Replaced CD Rom Drive. No Work.
Burned another Boot ISO - Ultimate Boot CD. Didn't work.

Tried both InstantCake and Ultimate Boot CD's in my main system and they don't stop at the ISOLINUX 3.11 screen. - They work on it.

Tried a WinXP OEM cd and it gives an error that says 
cdboot cannot boot from cd code 5

Verdict:
Old computer acts like it will boot from a cd, but it won't.

I have four computers here, My main one, which I didn't want to play with the drives and mess it up. The old computer that won't boot from CD, the newer HP, that apparently has a bad Powersuppy, and my Macbook pro.

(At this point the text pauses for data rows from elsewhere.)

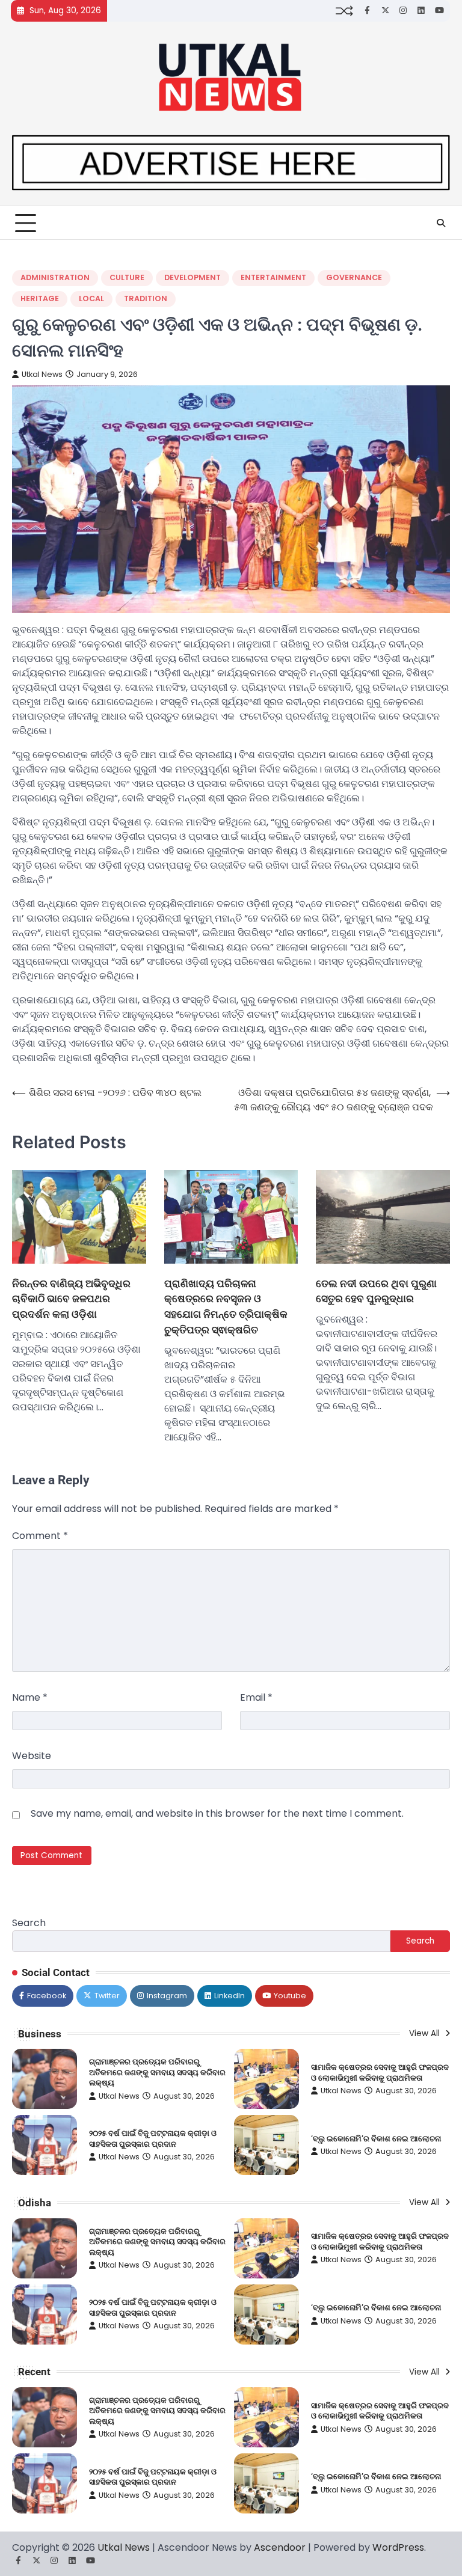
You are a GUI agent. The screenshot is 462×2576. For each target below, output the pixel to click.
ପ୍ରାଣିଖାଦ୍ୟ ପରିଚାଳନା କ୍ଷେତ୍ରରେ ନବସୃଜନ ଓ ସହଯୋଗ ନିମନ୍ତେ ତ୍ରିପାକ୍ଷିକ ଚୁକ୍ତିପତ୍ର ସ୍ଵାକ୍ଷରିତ (226, 1306)
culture (126, 277)
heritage (39, 298)
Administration (55, 277)
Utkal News (42, 374)
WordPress (398, 2547)
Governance (354, 277)
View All (425, 2033)
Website (31, 1756)
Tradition (145, 298)
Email (256, 1697)
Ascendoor (280, 2547)
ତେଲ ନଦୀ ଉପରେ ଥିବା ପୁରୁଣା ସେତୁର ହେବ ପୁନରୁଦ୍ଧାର (376, 1291)
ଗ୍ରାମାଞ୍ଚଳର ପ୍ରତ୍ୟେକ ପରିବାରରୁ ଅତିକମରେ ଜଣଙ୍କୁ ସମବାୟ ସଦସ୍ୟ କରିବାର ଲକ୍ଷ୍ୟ (157, 2072)
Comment (40, 1536)
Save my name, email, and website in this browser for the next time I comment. (217, 1813)
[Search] (441, 223)
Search (29, 1923)
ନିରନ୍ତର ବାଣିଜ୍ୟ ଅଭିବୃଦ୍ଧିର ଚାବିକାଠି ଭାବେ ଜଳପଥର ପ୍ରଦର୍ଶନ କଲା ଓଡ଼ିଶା (71, 1299)
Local (91, 298)
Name (30, 1697)
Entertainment (273, 277)
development (192, 277)
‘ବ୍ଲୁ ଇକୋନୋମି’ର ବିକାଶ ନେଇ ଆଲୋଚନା (376, 2138)
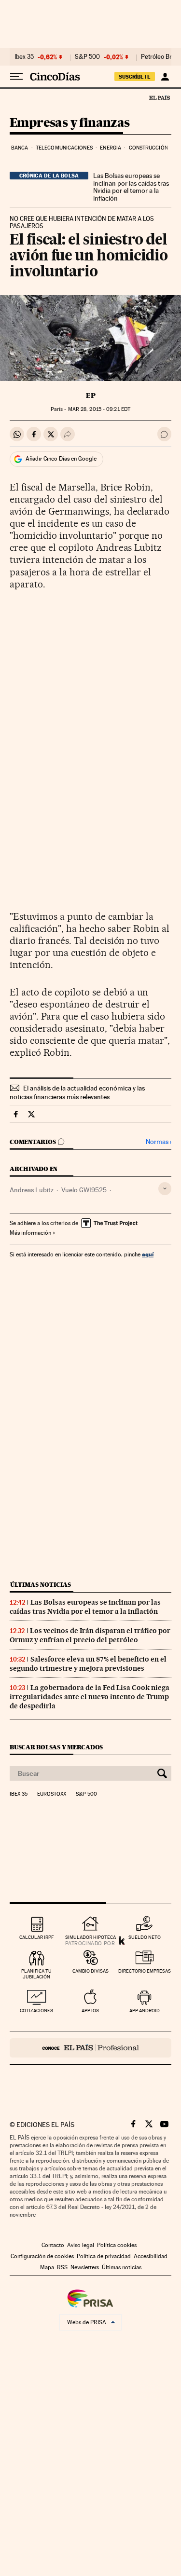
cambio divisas (90, 1971)
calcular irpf (36, 1937)
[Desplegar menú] (16, 76)
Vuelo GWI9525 (84, 1190)
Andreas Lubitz (32, 1190)
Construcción (148, 148)
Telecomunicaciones (64, 148)
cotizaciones (36, 2010)
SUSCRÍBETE (135, 76)
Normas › (158, 1141)
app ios (90, 2010)
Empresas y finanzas (70, 123)
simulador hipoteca (90, 1937)
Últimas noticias (40, 1584)
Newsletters (84, 2267)
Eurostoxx (51, 1794)
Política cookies (117, 2245)
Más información (30, 1232)
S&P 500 (87, 57)
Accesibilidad (150, 2256)
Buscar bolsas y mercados (56, 1747)
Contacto (53, 2245)
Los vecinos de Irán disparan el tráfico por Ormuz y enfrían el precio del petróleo (90, 1635)
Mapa (47, 2267)
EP (91, 395)
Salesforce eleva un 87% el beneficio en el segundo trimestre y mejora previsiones (88, 1664)
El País (159, 97)
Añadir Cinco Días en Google (61, 458)
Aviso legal (80, 2245)
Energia (110, 148)
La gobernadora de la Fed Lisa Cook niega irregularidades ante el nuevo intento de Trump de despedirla (89, 1696)
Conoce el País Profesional (90, 2048)
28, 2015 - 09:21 (99, 409)
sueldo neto (144, 1937)
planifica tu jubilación (36, 1973)
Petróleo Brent (161, 57)
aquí (147, 1254)
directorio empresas (144, 1971)
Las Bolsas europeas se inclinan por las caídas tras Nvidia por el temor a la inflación (131, 187)
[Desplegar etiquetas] (164, 1188)
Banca (19, 148)
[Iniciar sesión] (164, 76)
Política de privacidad (104, 2256)
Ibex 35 (24, 57)
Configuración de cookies (42, 2256)
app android (144, 2010)
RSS (62, 2267)
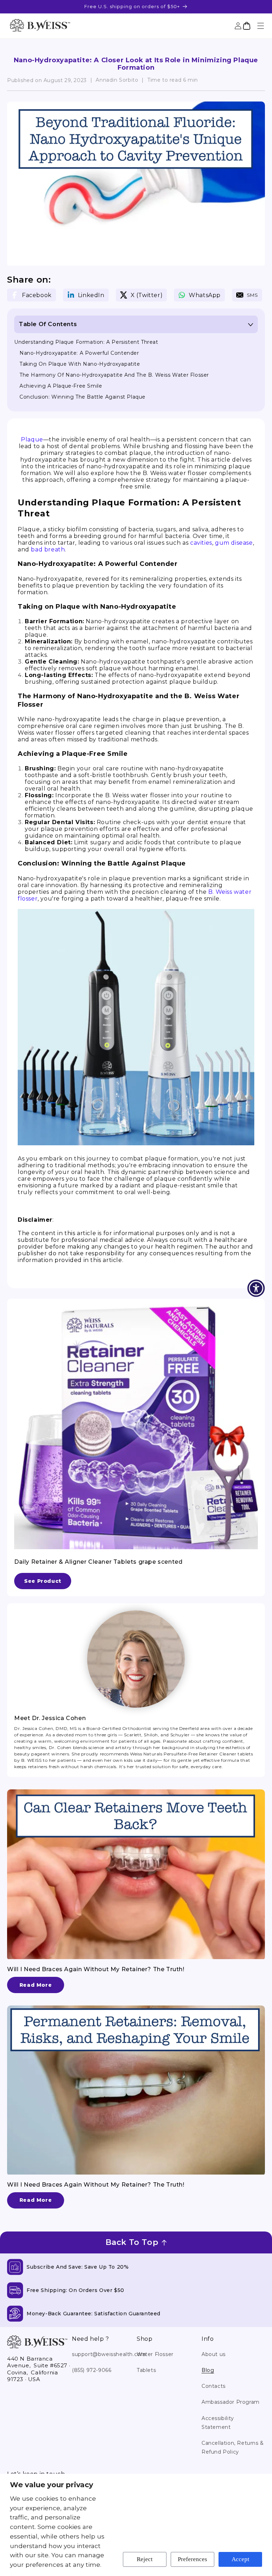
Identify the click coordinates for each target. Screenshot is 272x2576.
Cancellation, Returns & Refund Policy (233, 2447)
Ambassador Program (231, 2402)
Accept (240, 2559)
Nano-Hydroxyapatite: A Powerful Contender (79, 353)
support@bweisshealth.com (109, 2354)
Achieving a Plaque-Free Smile (60, 386)
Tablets (146, 2370)
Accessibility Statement (218, 2422)
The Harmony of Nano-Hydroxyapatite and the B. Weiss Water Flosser (114, 375)
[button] (260, 26)
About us (214, 2354)
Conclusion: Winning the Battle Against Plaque (82, 397)
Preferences (192, 2559)
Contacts (214, 2386)
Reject (145, 2559)
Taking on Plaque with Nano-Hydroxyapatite (79, 364)
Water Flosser (155, 2354)
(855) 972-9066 (91, 2370)
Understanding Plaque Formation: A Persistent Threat (86, 342)
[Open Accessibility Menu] (256, 1288)
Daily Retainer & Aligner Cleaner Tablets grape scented (98, 1561)
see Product (42, 1581)
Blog (208, 2370)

Guess I have to use my main computer for this. Not wanting to do that to badly. Will have to look at work for a more recent mobo for this computer, a powersupply for the other one, or just bite the bullet and open up my main rig which has 6 drives and will be a pain to get the bios straightend back out.

Kirk


----------



## IminMs (Sep 10, 2006)

Try the cd set as primary master and the new drive as primary slave.
Been awhile since i used instantcake.


----------



## rbtravis (Aug 9, 2005)

Burn the CD at a slower rate. If CD is rated at 24x burn it at 12x. Slower rate sometimes makes a more accurate burn.


----------



## JamieP (Aug 3, 2004)

It's also possible you have an older BIOS that can't deal with the "no emulation mode" CD boot used by ISOLINUX:


> ...Unfortunately, in what seems to be par for the course when dealing with contemporary BIOSes, there are still a fair number of (mostly older) systems on which ISOLINUX simply will not work. On those systems, you may want to try Smart BootManager, a boot floppy which contains a standalone El Torito stack.


from link.


----------



## kirkdickinson (Jun 22, 2003)

rbtravis said:


> Burn the CD at a slower rate. If CD is rated at 24x burn it at 12x. Slower rate sometimes makes a more accurate burn.


No Joy. Burnt CD at 1x

Kirk


----------



## kirkdickinson (Jun 22, 2003)

IminMs said:


> Try the cd set as primary master and the new drive as primary slave.
> Been awhile since i used instantcake.


I tried swaping the cd to different positions on the IDE and none of them would boot. I think BIOS is just too old. Need to use a newer system.

Thanks for trying to get me rolling on this.

Kirk


----------